Back in the High Life Again



Steve Winwood is a true, certified rock renaissance man who has worn many hats during the course of his long and varied career. Starting out as a teenage prodigy and a member of the revolving blues-rock collective The Spencer David Group, Winwood then went on to become one of the prime personalities of the late-1960s folk-rock movement with the legendary Traffic. Being the restless creative soul that he is, Winwood then disbanded Traffic and notched up a brief pit stop as one-third of acclaimed supergroup Blind Faith. Winwood then proceeded to carve out his own highly successful solo stint, which has lasted more than three decades, and yielded popular radio standards like 'Higher Love', 'While You See a Chance' and 'Roll With It'. Check out one of Winwood's lesser-known, but no less potent hits, 1986's cautiously optimistic ‘Back in the High Life Again’, backed by a prosaically appropriate video.

Friday, October 15, 2010

The Jesus and Mary Chain



While the tug of war about the merits and defects of guitar feedback may rage on, there is no denying that acts who have adopted it as their key musical aesthetic have made a substantial impact on the general state of rock music, for better or worse. The Jesus and Mary Chain are one of the prime movers of the erstwhile noise-pop movement, a sub-genre of indie-rock that employs jarring guitar feedback as a main means of expression. Basically, the Chain work in a seemingly contradictory musical style: their songs had a bubble-gum melody foundation, borrowing some of the bright, poppish affectations of the Beach Boys and the Lovin' Spoonful, but the tracks were wrapped snugly in swirls of aggressive dissonance and atonal white noise. Ironically, the resultant soundscape made for a rather accessible and surprisingly sublime brand of rock that became one of the most inventive evolutions in contemporary music. Check out a 1985 live-on-television reading of one of the Chain's most well-loved standards, the cacophonous, claustrophobic 'Just Like Honey', which boasts a surprisingly sweetly poppish essence.

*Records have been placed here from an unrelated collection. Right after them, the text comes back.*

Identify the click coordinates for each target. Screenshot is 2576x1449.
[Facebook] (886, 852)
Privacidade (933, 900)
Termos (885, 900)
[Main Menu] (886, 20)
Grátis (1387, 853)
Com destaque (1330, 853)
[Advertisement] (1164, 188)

Saturday, October 02, 2010

Loverman



A truly terrifying, utterly bloodcurdling monster of a song, Nick Cave's 'Loverman' constitutes one of the more outstanding tracks from 1994's stellar 'Let Love In' album. Encapsulating all the key elements of Cave's Southern Gothic musical aesthetics, including scarily precise quiet-loud dynamics, grinding guitar riffs, cavernous percussion fills and doomy-sounding bells, 'Loverman' remains a bona fide classic in Cave's frighteningly extensive repertoire, and a powerful testament to the inherent power of no-holds-barred, unadulterated rock. Check out the atmospheric, ominous video clip, which skilfully intersperses ferocious, fire and brimstone-infused footage of Cave and his Bad Seeds cohorts in onstage action, with eerie black-and-white scenes of a combination charismatic healing service and warped scientific experiment, seemingly set during the Victorian age, and starring Cave and his men as the subjects of said experiment.